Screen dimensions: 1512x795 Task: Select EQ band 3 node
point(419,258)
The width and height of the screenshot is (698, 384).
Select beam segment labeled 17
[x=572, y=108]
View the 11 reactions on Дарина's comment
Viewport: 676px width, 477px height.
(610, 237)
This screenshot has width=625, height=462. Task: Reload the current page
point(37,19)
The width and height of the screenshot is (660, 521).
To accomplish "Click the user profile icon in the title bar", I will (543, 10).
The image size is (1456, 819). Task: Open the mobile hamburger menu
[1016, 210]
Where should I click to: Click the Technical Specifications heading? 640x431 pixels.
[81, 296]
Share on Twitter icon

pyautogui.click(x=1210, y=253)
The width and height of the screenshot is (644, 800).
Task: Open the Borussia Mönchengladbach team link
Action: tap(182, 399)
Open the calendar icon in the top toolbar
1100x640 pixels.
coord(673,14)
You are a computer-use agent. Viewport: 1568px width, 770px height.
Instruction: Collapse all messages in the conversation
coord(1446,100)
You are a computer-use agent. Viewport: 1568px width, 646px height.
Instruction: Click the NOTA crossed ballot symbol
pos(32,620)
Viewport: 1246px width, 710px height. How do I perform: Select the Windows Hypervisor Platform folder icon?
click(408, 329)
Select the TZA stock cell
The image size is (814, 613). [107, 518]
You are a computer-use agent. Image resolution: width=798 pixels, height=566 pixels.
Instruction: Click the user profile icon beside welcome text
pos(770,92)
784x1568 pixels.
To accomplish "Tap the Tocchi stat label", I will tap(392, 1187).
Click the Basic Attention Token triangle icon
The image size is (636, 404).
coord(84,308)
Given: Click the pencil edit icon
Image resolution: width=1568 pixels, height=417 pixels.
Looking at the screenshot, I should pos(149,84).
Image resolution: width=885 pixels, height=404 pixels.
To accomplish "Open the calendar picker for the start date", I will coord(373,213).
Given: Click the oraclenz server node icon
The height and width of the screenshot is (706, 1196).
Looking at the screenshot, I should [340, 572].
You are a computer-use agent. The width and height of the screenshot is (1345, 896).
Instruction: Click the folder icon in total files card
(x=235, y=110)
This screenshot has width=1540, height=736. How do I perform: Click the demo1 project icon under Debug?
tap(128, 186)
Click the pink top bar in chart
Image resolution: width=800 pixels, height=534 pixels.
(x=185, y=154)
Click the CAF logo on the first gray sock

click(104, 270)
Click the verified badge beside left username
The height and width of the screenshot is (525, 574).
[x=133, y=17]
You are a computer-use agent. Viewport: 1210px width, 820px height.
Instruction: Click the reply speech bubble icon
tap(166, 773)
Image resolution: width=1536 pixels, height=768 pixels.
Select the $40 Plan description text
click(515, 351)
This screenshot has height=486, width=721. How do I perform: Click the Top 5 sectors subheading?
────────────────────────────────────────
In how many lines of the material does the word "Given" appear? Give only the number.

2